Many words have been used to describe Republican Presidential nominee Donald Trump, but perhaps one word comes up more than others: crazy.

But activist and former First Lady of California, Maria Shriver, is arguing that "crazy" is one word we shouldn't use to describe the former reality TV show host.


A photo posted by Maria Shriver (@mariashriver) on

Shriver was inspired by her cousin, politician Patrick Kennedy, who wrote an op-ed for The Washington Post titled "Stop Calling Trump 'Crazy.' It Demeans People with Mental Illness." She wrote her own take for her online publication, "Maria Shriver's Sunday Paper," where she comes to this conclusion:

"[...] He's so right. Words matter.

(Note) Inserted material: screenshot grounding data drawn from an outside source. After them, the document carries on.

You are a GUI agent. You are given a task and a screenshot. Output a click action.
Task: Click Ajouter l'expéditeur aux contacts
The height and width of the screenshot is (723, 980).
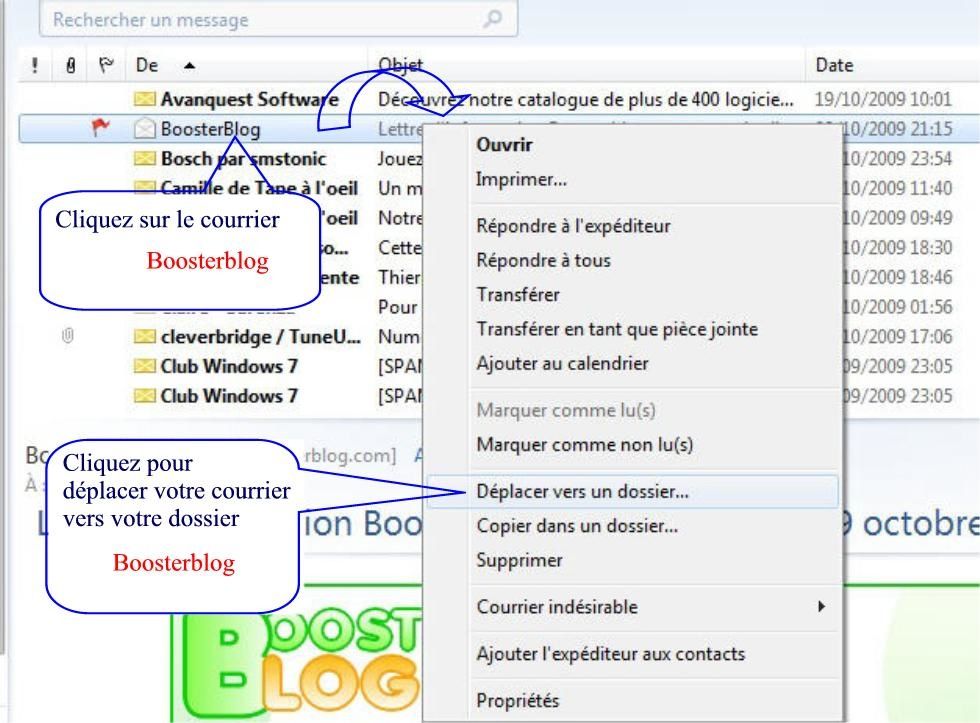pos(610,654)
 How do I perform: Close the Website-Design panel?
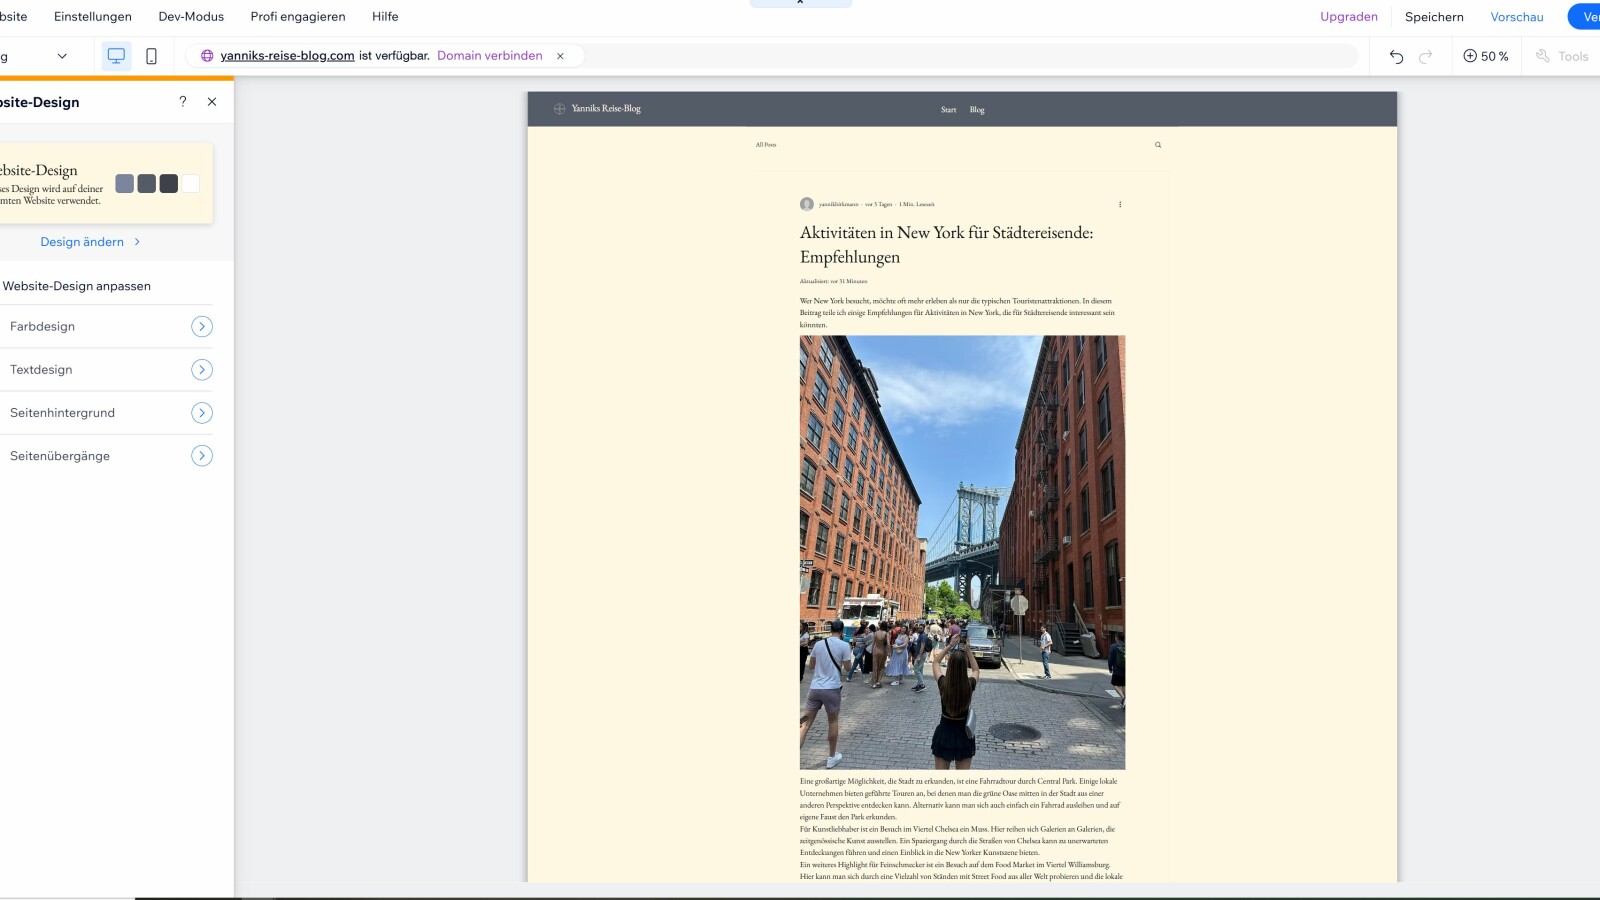(x=212, y=102)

They hurt, they demean, and their effects can last a lifetime.

Who among us hasn't been stung by someone disparaging our bodies, or our minds, or our emotional state? I know I have. In fact, I know so many who have been called 'crazy' and then adopt the description for themselves, about themselves. The title sticks with people. Effects people. Impacts people."

"Mental health is no laughing matter. Neither is name-calling."

It seems as though the words "crazy" and "insane" are the latest terms to get a more thoughtful look. While it's perfectly reasonable to question or criticize Donald Trump on any of his many perplexing positions, Shriver argues that by calling him "crazy," you're stigmatizing mental illness by associating those who suffer from it with Trump's offensive behavior and opinions. 

Shriver argues that doing so could have "devastating consequences to their mental, emotional and/or physical health." She believes that this election has brought out "the worst in many of us" but also believes that we should omit the word "crazy" when describing our loved ones, or exes. 

Why? It can be summed up by Shriver's self-declared favorite quote:

"Be Kind, For Everyone You Meet Is Fighting A Hard Battle"

"The last thing anyone needs," she writes, "is to have their mental health disparaged."